"I'll go at once, orderly. I should have been told before," she replied; and burying her own heartache, she hurried to the men's quarters. Her anxious eyes sought the surgeon's. "Oh, doctor!" she said, "this poor fellow must be looked after. What can I do to help?"
"Everything, Mrs. Lysle," gruffed the surgeon with a professional air. "He is very ill. He must be kept wrapped in hot linseed poultices and—"
"Oh, I say, doctor," remonstrated poor O'Keefe, "I'm not that bad."

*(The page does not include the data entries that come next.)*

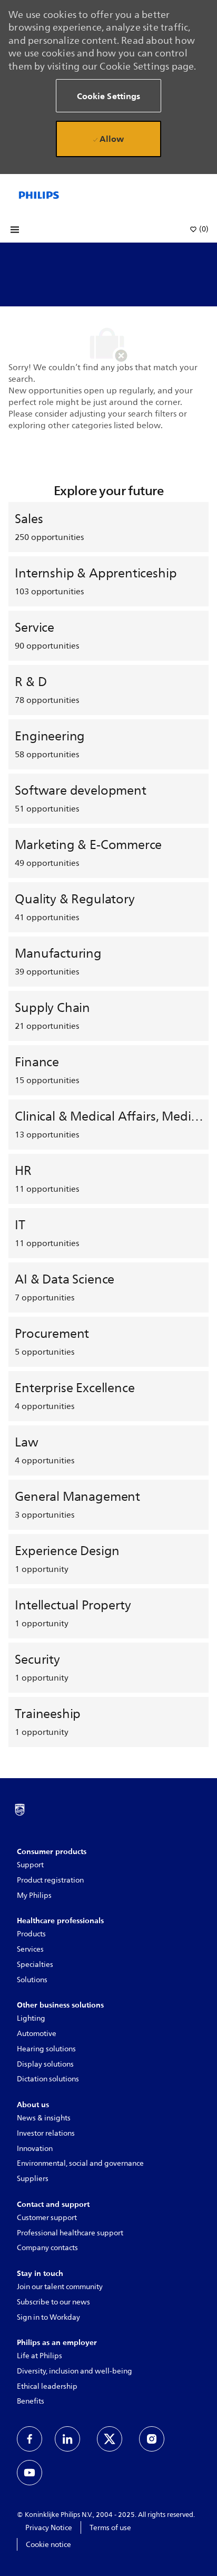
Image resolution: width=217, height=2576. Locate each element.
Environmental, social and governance (80, 2163)
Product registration (50, 1880)
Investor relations (46, 2133)
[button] (108, 95)
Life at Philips (39, 2356)
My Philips (34, 1895)
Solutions (32, 1980)
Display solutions (45, 2064)
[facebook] (29, 2439)
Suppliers (32, 2179)
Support (30, 1865)
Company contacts (47, 2248)
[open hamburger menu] (14, 229)
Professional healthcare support (70, 2233)
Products (31, 1934)
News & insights (44, 2118)
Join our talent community (60, 2287)
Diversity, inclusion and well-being (74, 2371)
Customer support (47, 2218)
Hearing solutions (46, 2049)
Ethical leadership (47, 2386)
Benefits (30, 2401)
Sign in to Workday (48, 2317)
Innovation (35, 2149)
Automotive (36, 2034)
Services (30, 1949)
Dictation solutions (48, 2079)
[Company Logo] (39, 194)
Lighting (31, 2018)
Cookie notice (48, 2545)
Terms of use (110, 2528)
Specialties (35, 1964)
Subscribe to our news (53, 2302)
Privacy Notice (48, 2528)
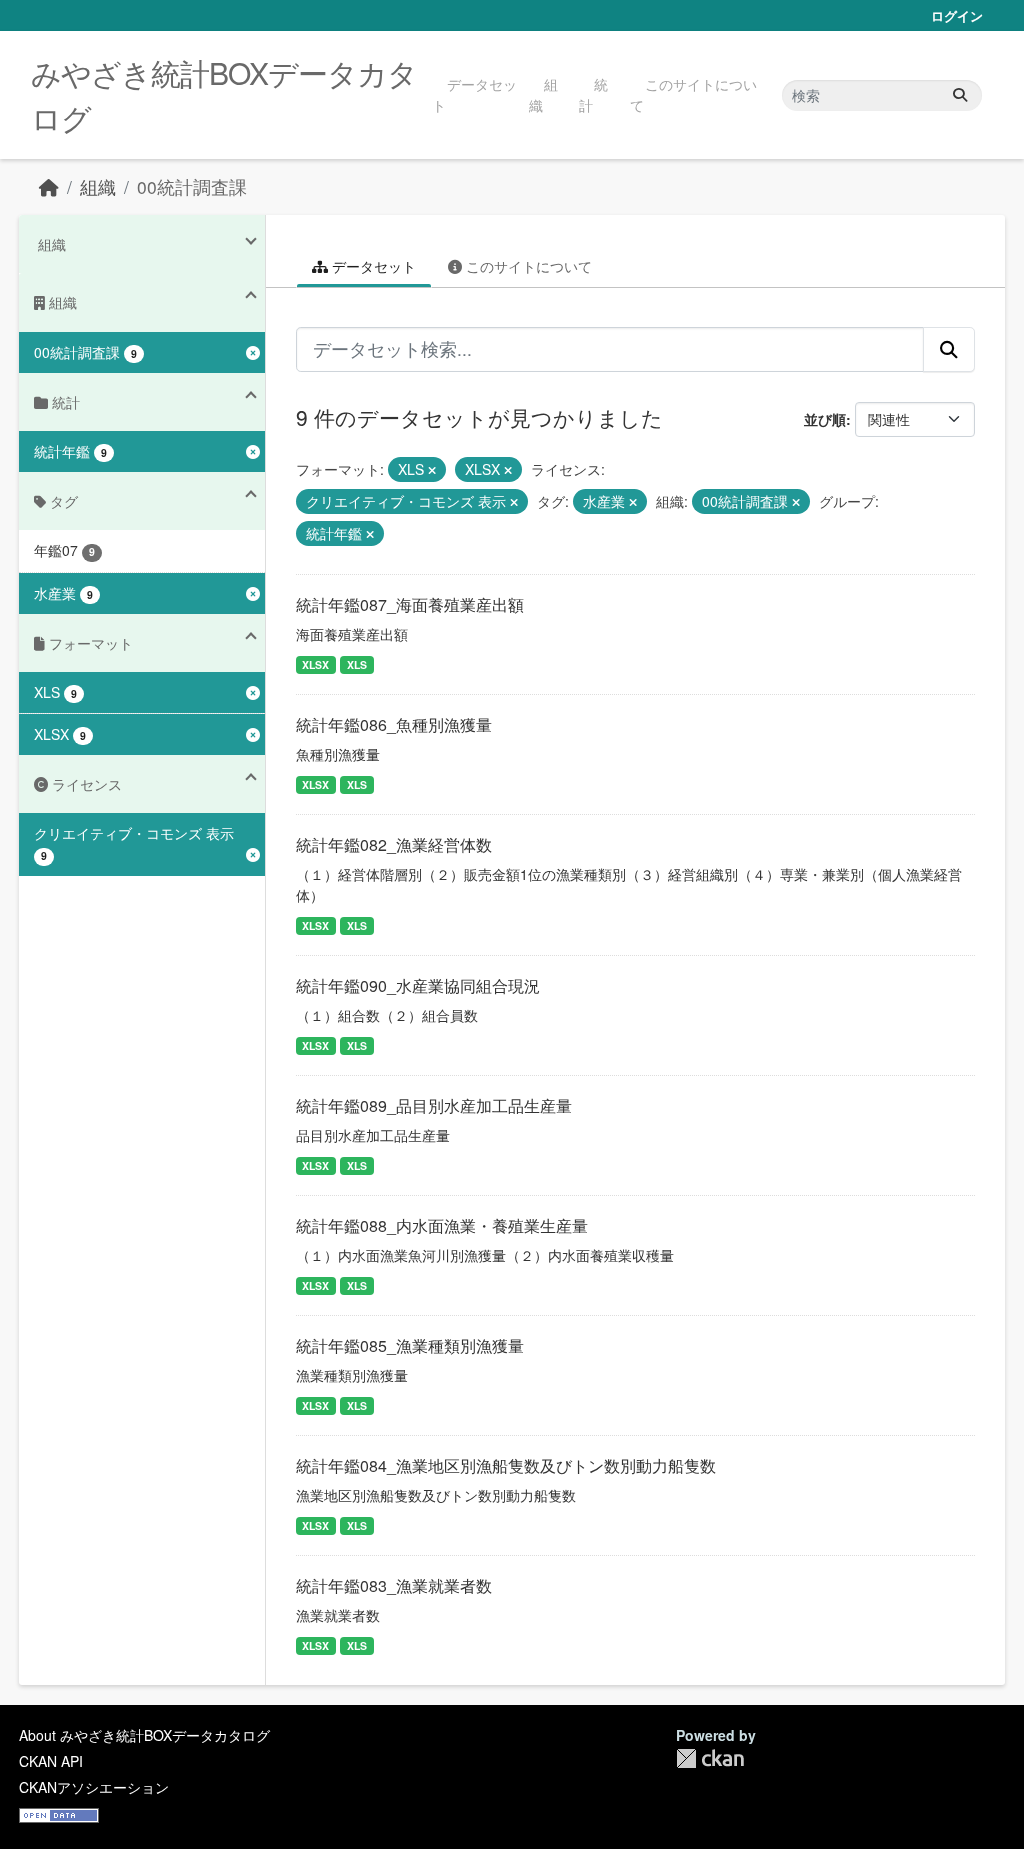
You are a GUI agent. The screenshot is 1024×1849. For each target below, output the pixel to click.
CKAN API (51, 1761)
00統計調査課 (192, 186)
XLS (357, 664)
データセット (474, 94)
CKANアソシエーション (94, 1787)
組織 (543, 94)
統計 (593, 94)
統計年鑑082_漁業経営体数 (394, 844)
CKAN (710, 1758)
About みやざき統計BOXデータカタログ (144, 1735)
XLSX (315, 664)
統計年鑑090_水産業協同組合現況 (418, 985)
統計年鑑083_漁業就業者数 (394, 1585)
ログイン (957, 15)
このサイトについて (693, 94)
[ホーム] (49, 186)
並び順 (825, 419)
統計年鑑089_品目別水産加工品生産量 (434, 1105)
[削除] (432, 470)
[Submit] (960, 95)
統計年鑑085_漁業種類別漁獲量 (410, 1345)
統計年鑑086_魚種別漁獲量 (394, 724)
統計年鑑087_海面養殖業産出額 (410, 604)
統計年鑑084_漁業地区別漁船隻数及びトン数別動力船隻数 (506, 1465)
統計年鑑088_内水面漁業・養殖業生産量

"You're a very sick man," scowled the surgeon. "Now, Mrs. Lysle has graciously offered to help nurse you. She'll see that you have hot fomentations every half hour. I'll drop in twice a day to see how you are getting along." And with that miserable prospect before him, poor O'Keefe watched the surgeon disappear.
"I simply had to order those half-hour fomentations, old man," apologized the surgeon that night. "You see, she must be kept busy—just kept at it every minute we can make her do so. Do you think you can stand it?"
"Of course I can," fumed the victim. "But for goodness' sake, don't put me on sick rations! I'll die, sure, if you do."
"I've ordered you the best the commissariat boasts—heaps of meat, butter, even eggs, my boy. Think of it—eggs—you lucky young Turk!" laughed the surgeon.
Then followed nights and days of torture. The "boys" would line up to the "sick-room" four times daily, and blandly ask how he was.
"How am I?" young O'Keefe would bellow. "How am I? I'm well and strong enough to brain every one of you fellows, surgeon included, when I get out of this!"
"But when are you going to get out? When will you be out danger?" they would chuckle.